A visual interpretation of trying to combine datasets being like matching the English definition to the Spanish translation. (Image source: Enchanted Learning)

In the first dataset, there are 6,136 sightings of Common bottlenose dolphins (Tursiops truncatus) documented in my study area. Some years have no sightings, some years have fewer than 100 sightings, and other years have over 500 sightings. In another dataset, there are 398 bottlenose dolphin biopsy samples collected between the years of 1992-2016 in a genetics database that can provide the sex of the animal. The final dataset contains records of 774 bottlenose dolphin biopsy samples collected between 1993-2018 that could be tested for hormone and/or contaminant levels. Some of these samples have identification numbers that can be matched to the other dataset. Within these cross-reference matches there are conflicting data in terms of amount of tissue remaining for analyses. Sorting these conflicts out will involve more digging from my end and additional communication with collaborators: data wrangling at its best. Circling back to what I mentioned in the beginning of this post, this data was collected by other people over decades and the collection methods were not standardized for my project. I benefit from years of data collection by other scientists and I am grateful for all of their hard work. However, now my hard work begins.

The cutest part of data wrangling: finding adorable images of bottlenose dolphins, photographed during a coastal survey. (Image source: Alexa Kownacki).
++++++++
- [WHAT TO PRODUCE]
Carry on the post about combining the bottlenose dolphin datasets, starting after its last sentence.

Pixel coordinate grounding data:
++++++++
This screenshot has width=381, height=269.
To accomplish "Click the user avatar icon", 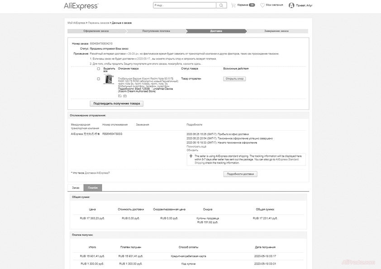I will (x=291, y=5).
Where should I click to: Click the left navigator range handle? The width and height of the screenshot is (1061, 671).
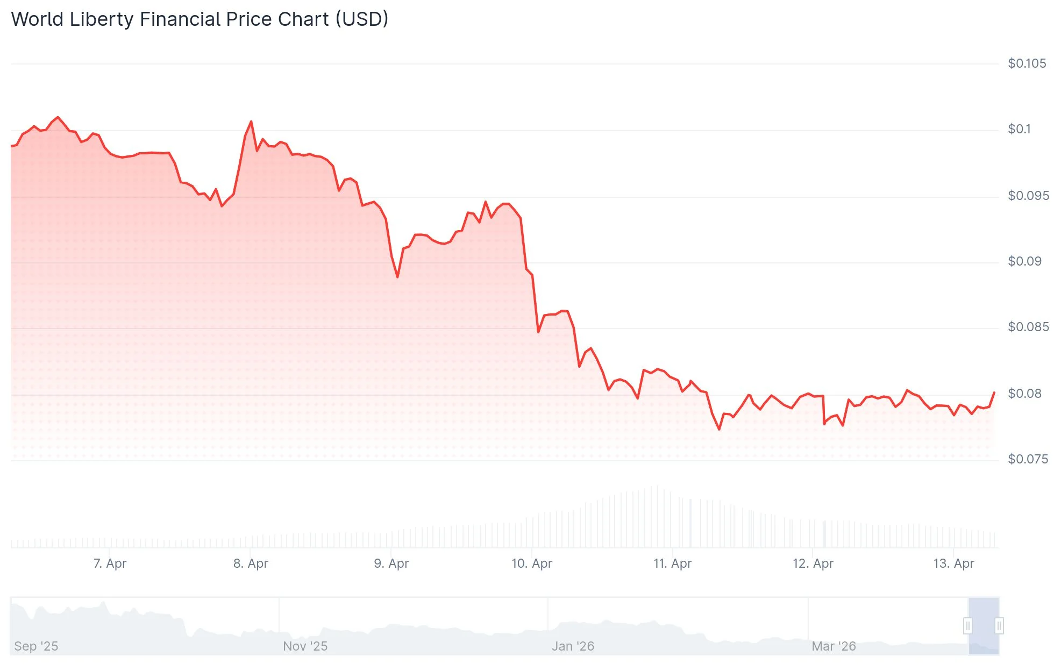tap(968, 626)
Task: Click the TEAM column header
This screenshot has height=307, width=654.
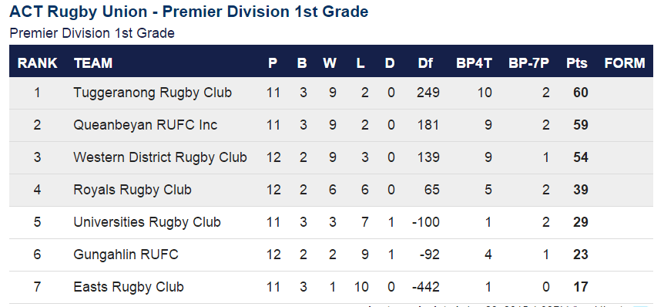Action: [x=93, y=63]
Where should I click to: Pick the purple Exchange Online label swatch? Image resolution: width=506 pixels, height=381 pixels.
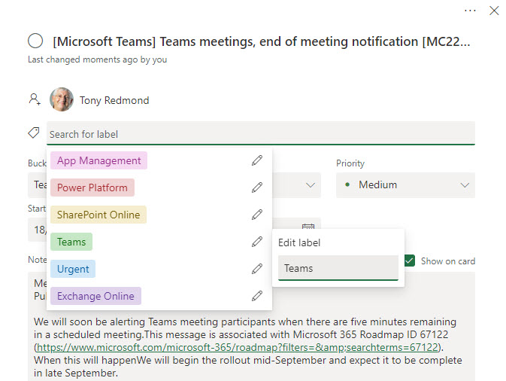(95, 296)
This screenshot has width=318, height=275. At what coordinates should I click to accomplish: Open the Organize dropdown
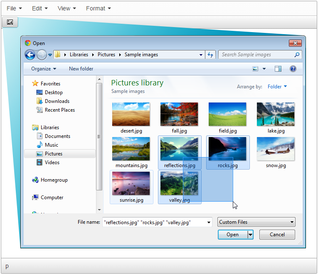click(x=43, y=69)
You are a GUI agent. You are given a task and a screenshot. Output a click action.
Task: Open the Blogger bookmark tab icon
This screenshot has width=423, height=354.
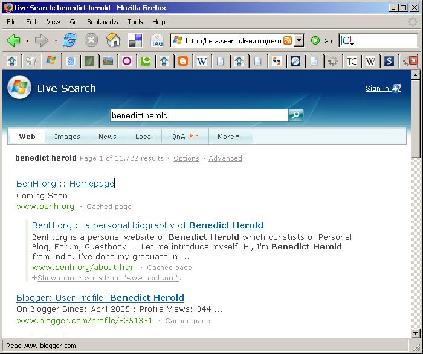pyautogui.click(x=182, y=61)
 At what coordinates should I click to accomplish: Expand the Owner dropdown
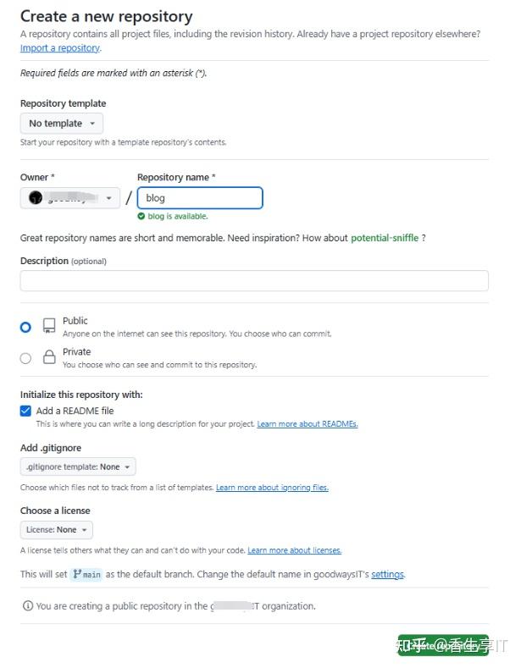coord(70,198)
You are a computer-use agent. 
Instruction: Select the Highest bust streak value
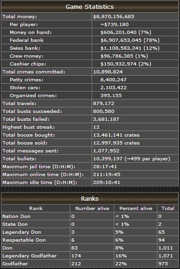[x=96, y=127]
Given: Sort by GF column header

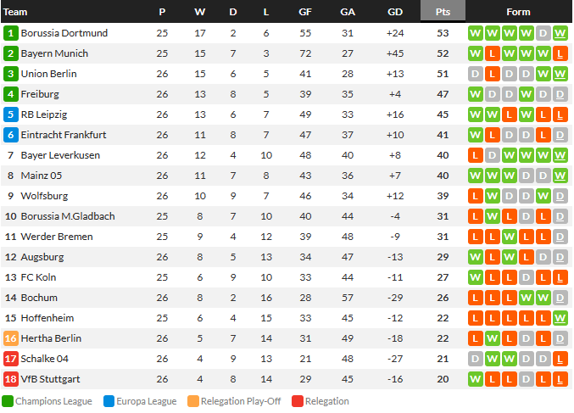Looking at the screenshot, I should (x=305, y=12).
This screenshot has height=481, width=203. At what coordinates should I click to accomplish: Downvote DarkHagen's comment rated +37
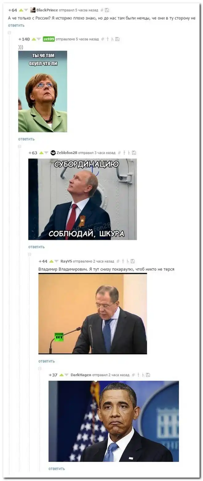(x=66, y=375)
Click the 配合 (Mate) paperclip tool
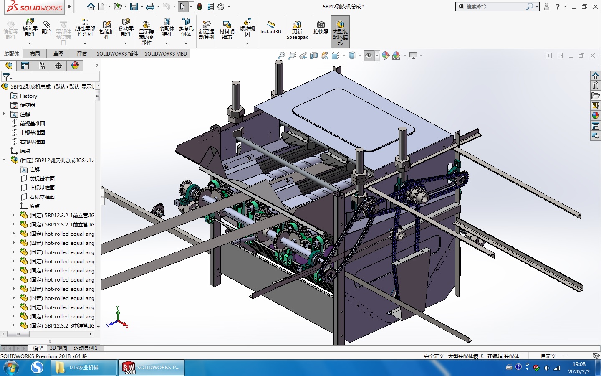601x376 pixels. click(x=47, y=28)
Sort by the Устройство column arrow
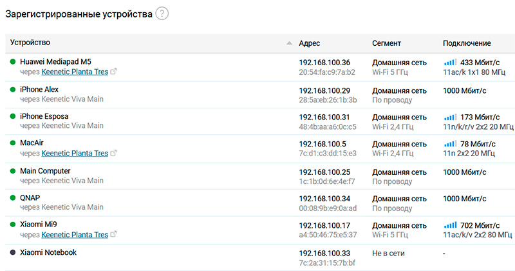Screen dimensions: 515x271 (289, 43)
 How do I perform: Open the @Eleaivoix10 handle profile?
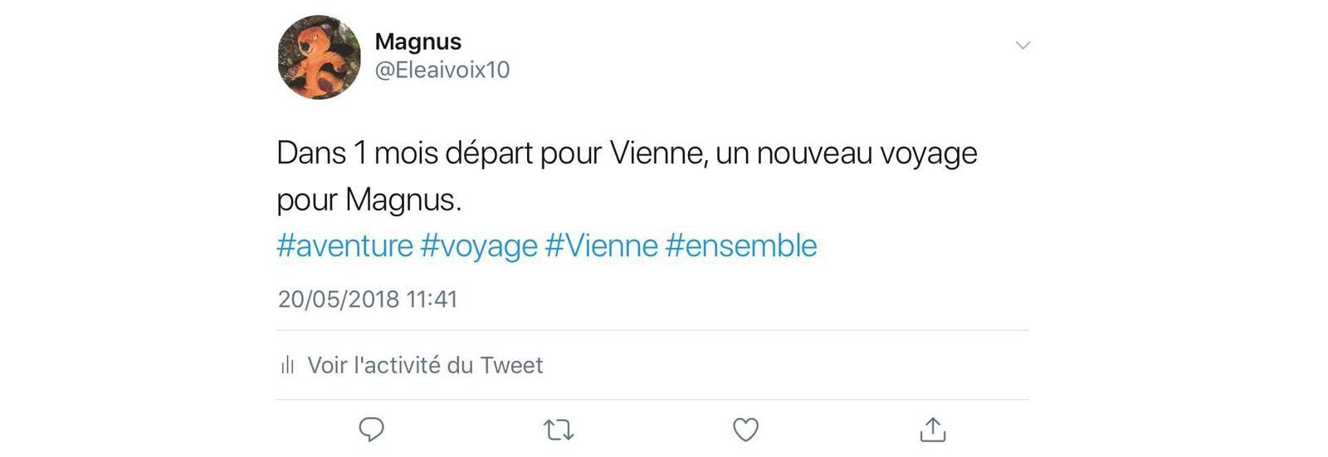tap(442, 70)
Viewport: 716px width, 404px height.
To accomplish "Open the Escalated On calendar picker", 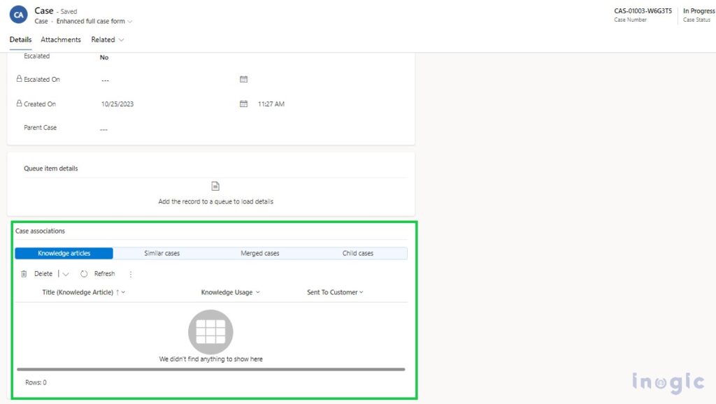I will [x=243, y=79].
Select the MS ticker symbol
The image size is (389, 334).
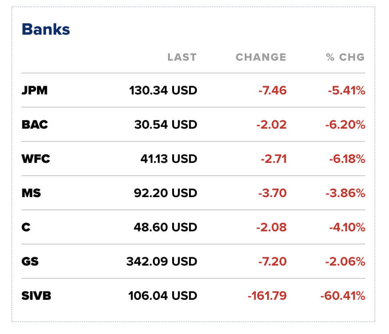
++++++++
- [REPLY TO THE TASK]
There is also a large amount of data that I downloaded from federally-maintained websites. For example, dolphin sighting data from research cruises are available for public access from the OBIS (Ocean Biogeographic Information System) Sea Map website. It boasts 5,927,551 records from 1,096 data sets containing information on 711 species with the help of 410 collaborators. This website is incredible as it allows you to search through different data criteria and then download the data in a variety of formats and contains an interactive map of the data. You can explore this at your leisure, but I want to point out the sheer amount of data. In my case, the OBIS Sea Map website is only one major platform that contains many sources of data that has already been collected, not specifically for me or my project, but will be utilized. As a follow-up to using data collected by other scientists, it is critical to give credit where credit is due. One of the benefits of using this website, is there is information about how to properly credit the collaborators when downloading data. See below for an example:

Example citation for a dataset (Dataset ID: 1201):

Lockhart, G.G., DiGiovanni Jr., R.A., DePerte, A.M. 2014. Virginia and Maryland Sea Turtle Research and Conservation Initiative Aerial Survey Sightings, May 2011 through July 2013. Downloaded from OBIS-SEAMAP (http://seamap.env.duke.edu/dataset/1201) on xxxx-xx-xx.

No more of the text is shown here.